Google Search Advocate John Mueller responded to a question about the “Page Indexed without content” error in Search Console, explaining the issue typically stems from server or CDN blocking rather than JavaScript.
The exchange took place on Reddit after a user reported their homepage dropped from position 1 to position 15 following the error’s appearance.
What’s Happening?
Mueller clarified a common misconception about the cause of “Page Indexed without content” in Search Console.
Mueller wrote:
“Usually this means your server / CDN is blocking Google from receiving any content. This isn’t related to anything JavaScript. It’s usually a fairly low level block, sometimes based on Googlebot’s IP address, so it’ll probably be impossible to test from outside of the Search Console testing tools.”

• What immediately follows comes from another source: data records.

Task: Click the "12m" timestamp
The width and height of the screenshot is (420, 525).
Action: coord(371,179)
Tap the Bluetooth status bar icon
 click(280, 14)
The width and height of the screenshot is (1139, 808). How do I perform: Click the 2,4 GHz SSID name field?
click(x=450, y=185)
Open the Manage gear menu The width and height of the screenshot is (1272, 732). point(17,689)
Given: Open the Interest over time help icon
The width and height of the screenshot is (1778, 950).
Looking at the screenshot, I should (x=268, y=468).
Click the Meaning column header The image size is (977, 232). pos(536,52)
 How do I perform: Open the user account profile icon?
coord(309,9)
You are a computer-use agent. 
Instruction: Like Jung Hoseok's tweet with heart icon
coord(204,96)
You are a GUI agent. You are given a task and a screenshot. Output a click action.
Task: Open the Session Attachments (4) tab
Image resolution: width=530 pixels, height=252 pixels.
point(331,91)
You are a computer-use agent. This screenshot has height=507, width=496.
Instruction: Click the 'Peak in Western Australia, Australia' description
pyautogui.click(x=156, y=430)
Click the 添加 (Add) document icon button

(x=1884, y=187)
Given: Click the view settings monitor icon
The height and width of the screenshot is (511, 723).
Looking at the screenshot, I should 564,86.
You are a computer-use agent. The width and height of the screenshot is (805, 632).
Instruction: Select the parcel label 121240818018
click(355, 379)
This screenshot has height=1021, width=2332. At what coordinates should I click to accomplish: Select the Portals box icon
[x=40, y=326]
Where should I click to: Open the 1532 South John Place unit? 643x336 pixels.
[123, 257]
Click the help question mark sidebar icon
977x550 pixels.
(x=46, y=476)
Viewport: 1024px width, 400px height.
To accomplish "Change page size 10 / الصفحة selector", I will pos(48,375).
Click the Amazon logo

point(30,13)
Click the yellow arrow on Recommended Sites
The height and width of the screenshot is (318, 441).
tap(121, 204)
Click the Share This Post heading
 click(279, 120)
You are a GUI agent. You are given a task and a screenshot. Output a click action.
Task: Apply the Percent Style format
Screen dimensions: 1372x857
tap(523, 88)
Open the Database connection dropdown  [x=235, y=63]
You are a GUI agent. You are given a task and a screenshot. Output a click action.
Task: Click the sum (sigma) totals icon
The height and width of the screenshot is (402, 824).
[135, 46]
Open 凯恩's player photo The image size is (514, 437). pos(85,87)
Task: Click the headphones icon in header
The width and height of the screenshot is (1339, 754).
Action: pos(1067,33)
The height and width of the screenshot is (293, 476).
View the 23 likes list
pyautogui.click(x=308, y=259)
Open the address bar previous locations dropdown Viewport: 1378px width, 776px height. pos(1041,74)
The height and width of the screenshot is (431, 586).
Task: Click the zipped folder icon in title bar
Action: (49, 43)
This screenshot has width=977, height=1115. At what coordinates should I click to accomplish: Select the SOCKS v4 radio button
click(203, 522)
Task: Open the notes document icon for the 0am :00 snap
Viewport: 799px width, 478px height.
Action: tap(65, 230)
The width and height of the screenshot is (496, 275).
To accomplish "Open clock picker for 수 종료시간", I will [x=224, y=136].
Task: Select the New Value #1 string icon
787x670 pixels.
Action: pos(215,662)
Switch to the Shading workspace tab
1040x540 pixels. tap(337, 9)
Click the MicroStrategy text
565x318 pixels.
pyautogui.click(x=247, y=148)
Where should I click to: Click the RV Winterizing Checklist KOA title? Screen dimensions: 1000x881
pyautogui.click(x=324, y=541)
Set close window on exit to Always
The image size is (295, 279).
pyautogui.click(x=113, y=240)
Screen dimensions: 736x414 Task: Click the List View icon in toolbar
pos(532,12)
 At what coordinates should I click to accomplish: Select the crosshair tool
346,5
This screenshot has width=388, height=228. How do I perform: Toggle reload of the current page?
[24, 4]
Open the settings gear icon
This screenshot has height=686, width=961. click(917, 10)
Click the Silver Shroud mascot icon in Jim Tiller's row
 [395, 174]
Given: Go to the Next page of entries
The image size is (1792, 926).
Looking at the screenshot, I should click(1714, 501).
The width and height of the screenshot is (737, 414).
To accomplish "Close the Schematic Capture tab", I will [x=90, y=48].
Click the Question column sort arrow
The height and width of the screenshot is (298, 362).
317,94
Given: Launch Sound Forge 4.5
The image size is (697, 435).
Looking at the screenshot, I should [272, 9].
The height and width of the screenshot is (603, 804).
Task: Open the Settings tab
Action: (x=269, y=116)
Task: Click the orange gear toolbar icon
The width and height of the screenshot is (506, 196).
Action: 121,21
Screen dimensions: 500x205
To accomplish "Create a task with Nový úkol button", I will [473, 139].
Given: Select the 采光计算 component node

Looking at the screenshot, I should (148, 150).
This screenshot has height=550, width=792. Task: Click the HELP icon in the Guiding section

The Reddit user had already attempted several diagnostic steps. They ran curl commands to fetch the page as Googlebot, checked for JavaScript blocking, and tested with Google’s Rich Results Test. Desktop inspection tools returned “Something went wrong” errors while mobile tools worked normally.
Mueller noted that standard external testing methods won’t catch these blocks.
He added:
“Also, this would mean that pages from your site will start dropping out of the index (soon, or already), so it’s a good idea to treat this as something urgent.”
The affected site uses Webflow as its CMS and Cloudflare as its CDN. The user reported the homepage had been indexing normally with no recent changes to the site.
Why This Matters
I’ve covered this type of problem repeatedly over the years. CDN and server configurations can inadvertently block Googlebot without affecting regular users or standard testing tools. The blocks often target specific IP ranges, which means curl tests and third-party crawlers won’t reproduce the problem.
I covered when Google first added “indexed without content” to the Index Coverage report. Google’s help documentation at the time noted the status means “for some reason Google could not read the content” and specified “this is not a case of robots.txt blocking.” The underlying cause is almost always something lower in the stack.
The Cloudflare detail caught my attention. I reported on a similar pattern when Mueller advised a site owner whose crawling stopped across multiple domains simultaneously. All affected sites used Cloudflare, and Mueller pointed to “shared infrastructure” as the likely culprit. The pattern here looks familiar.
More recently, I covered a Cloudflare outage in November that triggered 5xx spikes affecting crawling. That was a widespread incident. This case appears to be something more targeted, likely a bot protection rule or firewall setting that treats Googlebot’s IP addresses differently from other traffic.
Search Console’s URL Inspection tool and Live URL test remain the primary ways to identify these blocks. When those tools return errors while external tests pass, server-level blocking becomes the likely cause. Mueller made a similar point in August when advising on crawl rate drops, suggesting site owners “double-check what actually happened” and verify “if it was a CDN that actually blocked Googlebot.”
Related: 8 Common Robots.txt Issues And How To Fix Them
Looking Ahead
If you’re seeing the “Page Indexed without content” error, check the CDN and server configurations for rules that affect Googlebot’s IP ranges. Google publishes its crawler IP addresses, which can help identify whether security rules are targeting them.
The Search Console URL Inspection tool is the most reliable way to see what Google receives when crawling a page. External testing tools won’t catch IP-based blocks that only affect Google’s infrastructure.
For Cloudflare users specifically, check bot management settings, firewall rules, and any IP-based access controls. The configuration may have changed through automatic updates or new default settings rather than manual changes.